* WHAT THIS TASK INVOLVES: Extract the whole text on mining engineering below, word for word.
*** Opening of EXERCISE PASSAGE ***
To learn about the profession of mining engineering, you may find it helpful to talk with science teachers and school counselors and with people employed in the minerals industry. You might also wish to read more about the industry and its engineers.
Companies and government agencies that employ graduates of mining engineering programs also hire undergraduates as part of a cooperative engineering education program. Students often enter such programs the summer preceding their junior year, after they have taken a certain number of engineering courses. They normally alternate terms of on-campus study and terms of work at the employer's facilities.
On the job, students assume the role of a junior mining engineer. They report to an experienced engineer, who acts as their supervisor and counselor. He or she assigns them work within their capabilities, evaluates their performance, and advises them as though they were permanent employees. Students have ample opportunity to interact with a diverse group of engineers and managers and to ask them about their work, their company, and mining engineering in general. Participation in the actual practice of the profession can help students assess their own aptitudes and interests and decide which courses will be most useful to them during the remainder of their engineering program.
*** Close of EXERCISE PASSAGE ***
*** Opening of PROVIDED DATA ***
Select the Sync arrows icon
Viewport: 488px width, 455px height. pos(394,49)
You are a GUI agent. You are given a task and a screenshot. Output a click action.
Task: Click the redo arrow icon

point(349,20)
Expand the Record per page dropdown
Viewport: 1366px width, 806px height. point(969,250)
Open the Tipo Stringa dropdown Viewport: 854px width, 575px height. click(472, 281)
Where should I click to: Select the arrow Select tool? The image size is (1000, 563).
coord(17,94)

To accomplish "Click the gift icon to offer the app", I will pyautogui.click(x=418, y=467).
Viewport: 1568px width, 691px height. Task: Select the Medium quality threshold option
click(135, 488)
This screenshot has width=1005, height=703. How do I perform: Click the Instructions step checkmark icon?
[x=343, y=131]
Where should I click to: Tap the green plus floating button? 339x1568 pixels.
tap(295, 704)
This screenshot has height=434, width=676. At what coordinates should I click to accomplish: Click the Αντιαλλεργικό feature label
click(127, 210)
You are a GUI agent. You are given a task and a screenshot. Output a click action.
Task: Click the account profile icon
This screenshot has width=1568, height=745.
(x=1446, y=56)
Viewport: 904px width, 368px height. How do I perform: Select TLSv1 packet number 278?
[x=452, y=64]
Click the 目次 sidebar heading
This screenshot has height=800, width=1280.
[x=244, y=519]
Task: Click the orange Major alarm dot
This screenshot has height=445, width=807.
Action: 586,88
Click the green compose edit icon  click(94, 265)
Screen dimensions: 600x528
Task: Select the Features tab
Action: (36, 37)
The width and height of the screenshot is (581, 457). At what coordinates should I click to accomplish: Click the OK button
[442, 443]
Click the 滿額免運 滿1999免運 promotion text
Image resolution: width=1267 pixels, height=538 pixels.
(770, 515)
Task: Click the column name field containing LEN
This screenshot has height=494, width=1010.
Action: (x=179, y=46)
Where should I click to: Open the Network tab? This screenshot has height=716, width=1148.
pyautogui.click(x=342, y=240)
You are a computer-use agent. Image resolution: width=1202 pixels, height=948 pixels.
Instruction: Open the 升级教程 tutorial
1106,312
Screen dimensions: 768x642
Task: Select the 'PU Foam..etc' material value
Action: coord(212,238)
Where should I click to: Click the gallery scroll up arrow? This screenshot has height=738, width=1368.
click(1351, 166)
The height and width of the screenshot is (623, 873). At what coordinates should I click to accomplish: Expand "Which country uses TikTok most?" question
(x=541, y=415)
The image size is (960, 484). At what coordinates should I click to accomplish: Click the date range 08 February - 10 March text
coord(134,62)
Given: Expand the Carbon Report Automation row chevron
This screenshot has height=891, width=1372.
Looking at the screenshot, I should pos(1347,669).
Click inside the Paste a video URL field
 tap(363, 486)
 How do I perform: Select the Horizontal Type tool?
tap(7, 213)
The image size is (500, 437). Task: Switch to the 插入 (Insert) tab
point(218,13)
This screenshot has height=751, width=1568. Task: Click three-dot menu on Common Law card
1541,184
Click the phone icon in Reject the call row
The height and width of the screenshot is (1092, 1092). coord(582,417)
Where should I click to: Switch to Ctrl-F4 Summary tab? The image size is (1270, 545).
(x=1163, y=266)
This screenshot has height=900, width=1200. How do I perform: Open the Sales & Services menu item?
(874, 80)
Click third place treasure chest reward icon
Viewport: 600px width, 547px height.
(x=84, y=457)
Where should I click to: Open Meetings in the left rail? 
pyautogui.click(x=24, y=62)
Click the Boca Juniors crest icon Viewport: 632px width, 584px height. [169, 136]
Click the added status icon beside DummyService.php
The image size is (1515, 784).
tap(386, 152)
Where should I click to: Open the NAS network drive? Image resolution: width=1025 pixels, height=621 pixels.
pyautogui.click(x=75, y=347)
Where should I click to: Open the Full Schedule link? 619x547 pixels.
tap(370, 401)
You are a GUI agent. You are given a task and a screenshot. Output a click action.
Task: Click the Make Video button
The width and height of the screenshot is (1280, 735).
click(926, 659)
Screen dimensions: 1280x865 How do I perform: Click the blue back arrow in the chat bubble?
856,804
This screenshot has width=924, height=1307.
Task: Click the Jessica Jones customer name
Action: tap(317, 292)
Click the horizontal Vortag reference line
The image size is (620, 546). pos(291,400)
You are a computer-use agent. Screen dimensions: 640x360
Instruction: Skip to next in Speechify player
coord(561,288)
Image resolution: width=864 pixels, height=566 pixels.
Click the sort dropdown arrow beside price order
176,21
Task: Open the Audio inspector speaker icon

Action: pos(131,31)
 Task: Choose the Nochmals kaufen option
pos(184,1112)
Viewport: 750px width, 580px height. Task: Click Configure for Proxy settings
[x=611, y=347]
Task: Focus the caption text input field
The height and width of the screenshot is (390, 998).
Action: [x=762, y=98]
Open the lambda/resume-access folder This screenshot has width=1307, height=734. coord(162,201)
*** Close of PROVIDED DATA ***
* ANSWER FOR THIS EXERCISE:
To learn about the profession of mining engineering, you may find it helpful to talk with science teachers and school counselors and with people employed in the minerals industry. You might also wish to read more about the industry and its engineers.
Companies and government agencies that employ graduates of mining engineering programs also hire undergraduates as part of a cooperative engineering education program. Students often enter such programs the summer preceding their junior year, after they have taken a certain number of engineering courses. They normally alternate terms of on-campus study and terms of work at the employer's facilities.
On the job, students assume the role of a junior mining engineer. They report to an experienced engineer, who acts as their supervisor and counselor. He or she assigns them work within their capabilities, evaluates their performance, and advises them as though they were permanent employees. Students have ample opportunity to interact with a diverse group of engineers and managers and to ask them about their work, their company, and mining engineering in general. Participation in the actual practice of the profession can help students assess their own aptitudes and interests and decide which courses will be most useful to them during the remainder of their engineering program.